Tuesday, October 16, 2007

Teen Girl Squad....Sigh.

Amy and I had the girls' class on Wednesday. It went surprisingly well. We again had them basically plan the class. The best part was probably the activity that Miranda had planned--they all got to decorate prayer journals (now will they use them...?). The girls who led the discussion had actually read the chapter this time--also helpful. Reagan led singing, and picked songs that the girls all knew (though one of them, "The Steadfast Love of the Lord," is really hard to do without men). The only really rough part was at the end where it was time to assign tasks for next time--there were way more girls than jobs, and, unlike last time, EVERYONE wanted to do something. They were all shouting out what they wanted to do, and I lost track of what was going on and ended up stiffing Miranda in favor of Katy. This was unintentional, though I wanted to make sure Katey did something, since she hadn't yet (and this was our second class that they ran). Miranda's mom emailed me the next day to tell me that Miranda was kind of upset. I emailed Amy--we need to figure out a better way to do this so that everyone gets a turn to do everything, and also so that I don't end up upsetting people. Really, the smart thing to do would have been to schedule for the next two times at once, so that all eight or so girls could have seen each of their names up there. I'm sure they are aware that they will have a chance next month, but being able to see that might have helped. Oh well, better luck next time, I hope.

Sunday, October 7, 2007

The Power and The Glory

Bethany lent me The Power and the Glory, by Graham Greene. I'm really enjoying it, most especially the introduction, which contains the following intriguing note: "The Power and the Glory was born of a journey to Mexico in the winter of 1937-38 undertaken for quite other motives than a novel. It was not a very happy journey, clouded politically because England was about to break off diplomatic relations with Mexico and personally because a rather odd libel action had been brought against me by Miss Shirley Temple, the child film star." WHAT, I wonder, made Shirley Temple sue Graham Greene for libel? It might have something to do with one of his other books--this is the first one of his that I've read. The book is an interesting study of a piece of history I was completely unaware of. Apparently, during the late thirties, Catholicism was banned in Mexico (or in parts of it?). Priests were killed, and churches were converted to community centers. The book describes one church where the government painted over murals of saints, replacing them with images of priests feeling up little girls at a first communion party and getting drunk on the communion wine. I had no idea that Catholicism was ever illegal in Mexico; it runs contrary to everything I had ever thought or assumed about that country. Greene shows a country where the people are entirely desperate for God, but also very afraid--you could get thrown into prison for little things, like possessing a cross or a book about saints. In one touching scene, a rogue priest is talking to a man who very clearly plans to turn him in. The man tries to get the priest to hears his confession.

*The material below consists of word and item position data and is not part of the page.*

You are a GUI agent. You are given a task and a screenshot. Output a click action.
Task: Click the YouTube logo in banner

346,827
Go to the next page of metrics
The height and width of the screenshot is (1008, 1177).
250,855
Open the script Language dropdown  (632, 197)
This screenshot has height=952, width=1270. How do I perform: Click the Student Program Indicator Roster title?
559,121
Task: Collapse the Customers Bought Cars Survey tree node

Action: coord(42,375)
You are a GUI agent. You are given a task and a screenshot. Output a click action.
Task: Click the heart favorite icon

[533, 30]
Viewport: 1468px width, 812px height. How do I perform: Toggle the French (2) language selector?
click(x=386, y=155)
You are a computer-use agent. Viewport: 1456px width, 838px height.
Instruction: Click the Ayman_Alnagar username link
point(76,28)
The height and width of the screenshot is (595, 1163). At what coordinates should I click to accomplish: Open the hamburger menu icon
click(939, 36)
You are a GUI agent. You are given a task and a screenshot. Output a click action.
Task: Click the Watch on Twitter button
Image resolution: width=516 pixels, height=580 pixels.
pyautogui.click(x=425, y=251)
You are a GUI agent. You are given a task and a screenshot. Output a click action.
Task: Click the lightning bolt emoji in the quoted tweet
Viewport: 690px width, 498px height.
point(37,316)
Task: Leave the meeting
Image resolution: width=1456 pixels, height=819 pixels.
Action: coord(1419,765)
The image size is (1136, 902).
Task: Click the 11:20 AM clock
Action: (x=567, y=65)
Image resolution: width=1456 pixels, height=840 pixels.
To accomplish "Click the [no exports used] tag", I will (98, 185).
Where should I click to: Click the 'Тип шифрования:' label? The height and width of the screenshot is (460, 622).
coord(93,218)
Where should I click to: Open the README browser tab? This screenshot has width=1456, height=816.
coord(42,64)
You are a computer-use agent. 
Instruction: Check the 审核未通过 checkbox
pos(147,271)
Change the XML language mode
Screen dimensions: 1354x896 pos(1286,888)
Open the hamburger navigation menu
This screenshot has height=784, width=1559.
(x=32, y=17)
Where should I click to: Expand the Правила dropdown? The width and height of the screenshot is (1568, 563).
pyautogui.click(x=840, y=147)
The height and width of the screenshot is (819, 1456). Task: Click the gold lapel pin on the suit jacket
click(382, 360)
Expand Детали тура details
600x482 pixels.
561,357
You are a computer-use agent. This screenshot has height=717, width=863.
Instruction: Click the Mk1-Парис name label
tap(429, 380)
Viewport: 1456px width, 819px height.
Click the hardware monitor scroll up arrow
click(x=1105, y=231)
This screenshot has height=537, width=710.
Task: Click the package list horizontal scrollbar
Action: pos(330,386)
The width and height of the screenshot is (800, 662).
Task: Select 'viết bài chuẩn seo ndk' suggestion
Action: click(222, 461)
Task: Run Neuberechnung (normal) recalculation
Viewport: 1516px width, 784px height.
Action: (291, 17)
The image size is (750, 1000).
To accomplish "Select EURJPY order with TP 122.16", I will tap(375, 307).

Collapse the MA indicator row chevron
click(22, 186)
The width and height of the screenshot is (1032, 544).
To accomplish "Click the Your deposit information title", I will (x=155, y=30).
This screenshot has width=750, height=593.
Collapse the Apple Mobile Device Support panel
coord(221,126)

"He [the man who is confessing] had an immense self-importance: he was unable to picture a world of which he was only a typical part--a world of treachery, violence, and lust in which his shame was altogether insignificant. How often the priest had heard the same confession--Man was so limited: he hadn't even the ingenuity to invent a new vice: the animals knew as much. It was for this world that Christ had died: the more evil you saw and heard around you, the greater glory lay around the death: it was too easy to die for what was good or beautiful, for home or children or a civilization. It needed a God to die for the half-hearted and corrupt."


That section just really struck me. How true that last sentence is. I've been having a rough week, spiritually. I just can't seem to muster patience or compassion; I've hurt people I care about, and I've just generally been an idiot. I've felt completely unworthy of grace--and then this book comes along and reminds me that even at my best, I'm unworthy. "We're fallen people in a fallen world," JoEtta said the other night. "Even the best of us." And even us at our best.

Wednesday, September 26, 2007

Madeline L'Engle

I know I'm behind the curve in writing about the death of Madeline L'Engle, but things have been kind of crazy here lately (typical).

I just wanted to draw attention to the beautiful interview with her that originally appeared in Christianity Today in 1979, and which they reprinted earlier this month. I heard about L'Engle's death in the most perfect way possible. I was helping Bethany pour drinks for a big family dinner, and she said, "Did you know, Madeline L'Engle died today?" The way she said it, loving the way the name fit in her mouth, not doing any of that awkward "luh-Angle" stuff that I heard later on the news, made me know she was a fan, though we had never discussed it before. This was the only way I could have handled it. If I had to hear it from some TV announcer who probably didn't even know who she was, I probably would have lost it.

I, of course, was a fan of the highest order as a child, though I didn't realize that L'Engle was writing an essentially Christian fiction until I was in middle school and picked up the (unfairly ignored) third book in the Wrinkle series, Many Waters. If you haven't read Many Waters, go find yourself a copy. It brings the antediluvian world into sharp focus, and it's just such an interesting look at God and love and miracles and angels.
I remember learning the parts of a cell in 9th grade biology, and I was fascinated to learn that mitochondria weren't something that L'Engle just made up for A Wind in the Door. I always thought it was just a fantasy word. It made me wonder, though I've yet to find an answer, whether she invented farandolae or not, as well.

The next day, on my lunch break, I surfed up the interwebs to find articles about her. This interview was the very best one.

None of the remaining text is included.